## Description of the task
Only a number is wanted here: how many lines in the entries below contain the word "المياه".

(Collected data)
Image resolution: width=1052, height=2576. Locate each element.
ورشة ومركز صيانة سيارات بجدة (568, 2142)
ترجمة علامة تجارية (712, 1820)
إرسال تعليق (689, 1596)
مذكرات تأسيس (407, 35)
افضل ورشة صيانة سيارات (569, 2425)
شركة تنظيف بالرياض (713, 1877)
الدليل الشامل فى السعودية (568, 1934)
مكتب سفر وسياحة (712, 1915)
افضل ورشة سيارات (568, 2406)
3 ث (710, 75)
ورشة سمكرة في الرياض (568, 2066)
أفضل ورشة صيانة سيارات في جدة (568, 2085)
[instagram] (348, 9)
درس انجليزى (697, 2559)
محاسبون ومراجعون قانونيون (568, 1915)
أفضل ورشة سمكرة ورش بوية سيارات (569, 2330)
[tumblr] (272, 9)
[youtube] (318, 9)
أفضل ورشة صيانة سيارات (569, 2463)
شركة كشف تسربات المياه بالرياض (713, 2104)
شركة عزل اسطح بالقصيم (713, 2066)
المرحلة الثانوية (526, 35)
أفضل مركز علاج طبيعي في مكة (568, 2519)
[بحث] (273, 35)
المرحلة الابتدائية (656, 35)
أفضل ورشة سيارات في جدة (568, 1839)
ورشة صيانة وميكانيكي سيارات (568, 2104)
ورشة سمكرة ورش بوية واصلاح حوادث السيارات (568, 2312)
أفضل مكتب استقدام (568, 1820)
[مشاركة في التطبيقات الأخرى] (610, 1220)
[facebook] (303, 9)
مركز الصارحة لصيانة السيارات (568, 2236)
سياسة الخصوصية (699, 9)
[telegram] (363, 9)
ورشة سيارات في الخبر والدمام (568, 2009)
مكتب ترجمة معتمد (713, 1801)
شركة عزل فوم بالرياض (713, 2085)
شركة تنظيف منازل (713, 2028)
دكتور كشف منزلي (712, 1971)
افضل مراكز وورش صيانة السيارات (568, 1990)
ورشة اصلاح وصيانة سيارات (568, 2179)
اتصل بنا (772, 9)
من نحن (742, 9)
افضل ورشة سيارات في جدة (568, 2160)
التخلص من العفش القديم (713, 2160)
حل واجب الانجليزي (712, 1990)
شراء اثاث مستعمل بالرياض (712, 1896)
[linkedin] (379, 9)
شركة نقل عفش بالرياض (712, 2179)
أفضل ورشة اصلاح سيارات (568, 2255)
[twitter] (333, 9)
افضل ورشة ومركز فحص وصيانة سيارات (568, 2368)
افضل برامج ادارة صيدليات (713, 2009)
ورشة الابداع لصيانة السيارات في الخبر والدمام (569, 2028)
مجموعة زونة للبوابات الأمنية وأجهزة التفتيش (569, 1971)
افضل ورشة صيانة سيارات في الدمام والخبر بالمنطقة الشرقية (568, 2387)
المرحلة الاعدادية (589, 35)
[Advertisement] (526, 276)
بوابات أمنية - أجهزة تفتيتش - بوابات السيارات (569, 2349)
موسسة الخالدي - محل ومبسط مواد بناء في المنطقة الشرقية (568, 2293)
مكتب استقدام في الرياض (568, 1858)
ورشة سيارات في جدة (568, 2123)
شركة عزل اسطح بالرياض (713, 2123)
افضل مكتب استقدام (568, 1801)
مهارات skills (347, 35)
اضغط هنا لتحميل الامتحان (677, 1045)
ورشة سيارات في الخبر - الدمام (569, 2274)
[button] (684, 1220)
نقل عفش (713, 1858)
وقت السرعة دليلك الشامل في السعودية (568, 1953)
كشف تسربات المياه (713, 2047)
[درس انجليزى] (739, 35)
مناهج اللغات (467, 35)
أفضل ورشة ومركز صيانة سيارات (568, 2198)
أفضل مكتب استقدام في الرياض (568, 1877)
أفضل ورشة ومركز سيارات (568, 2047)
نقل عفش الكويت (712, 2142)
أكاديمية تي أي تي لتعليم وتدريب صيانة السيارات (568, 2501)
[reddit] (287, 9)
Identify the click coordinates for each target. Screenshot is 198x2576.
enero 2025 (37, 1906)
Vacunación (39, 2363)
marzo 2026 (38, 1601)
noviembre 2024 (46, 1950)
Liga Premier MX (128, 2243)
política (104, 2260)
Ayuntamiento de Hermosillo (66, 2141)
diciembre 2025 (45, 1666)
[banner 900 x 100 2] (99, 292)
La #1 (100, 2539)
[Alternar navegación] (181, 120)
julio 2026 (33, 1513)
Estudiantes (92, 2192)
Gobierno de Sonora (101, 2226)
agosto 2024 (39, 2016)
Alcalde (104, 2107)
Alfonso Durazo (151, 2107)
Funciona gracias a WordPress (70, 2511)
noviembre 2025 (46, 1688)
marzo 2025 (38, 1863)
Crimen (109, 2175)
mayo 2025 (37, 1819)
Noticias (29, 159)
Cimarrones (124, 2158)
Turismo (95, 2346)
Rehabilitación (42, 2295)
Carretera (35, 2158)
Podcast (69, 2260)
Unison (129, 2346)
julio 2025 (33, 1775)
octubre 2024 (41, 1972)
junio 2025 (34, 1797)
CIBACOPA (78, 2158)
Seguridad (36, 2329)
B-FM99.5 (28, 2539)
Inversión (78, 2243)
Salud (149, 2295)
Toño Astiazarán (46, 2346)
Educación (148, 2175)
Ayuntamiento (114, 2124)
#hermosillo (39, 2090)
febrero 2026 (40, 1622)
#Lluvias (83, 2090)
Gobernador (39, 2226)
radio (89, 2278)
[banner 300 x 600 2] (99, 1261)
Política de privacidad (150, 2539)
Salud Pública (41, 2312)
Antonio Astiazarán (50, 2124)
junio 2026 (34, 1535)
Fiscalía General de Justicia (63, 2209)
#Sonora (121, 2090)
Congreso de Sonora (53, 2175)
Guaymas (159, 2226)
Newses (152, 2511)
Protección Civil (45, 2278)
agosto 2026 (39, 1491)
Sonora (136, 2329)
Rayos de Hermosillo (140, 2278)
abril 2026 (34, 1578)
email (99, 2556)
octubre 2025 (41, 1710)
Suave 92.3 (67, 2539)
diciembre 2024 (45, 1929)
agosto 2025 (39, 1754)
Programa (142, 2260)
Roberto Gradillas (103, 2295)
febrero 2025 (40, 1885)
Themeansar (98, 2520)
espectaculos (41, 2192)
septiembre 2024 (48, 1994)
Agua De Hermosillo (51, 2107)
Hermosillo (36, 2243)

## Answer to this task
2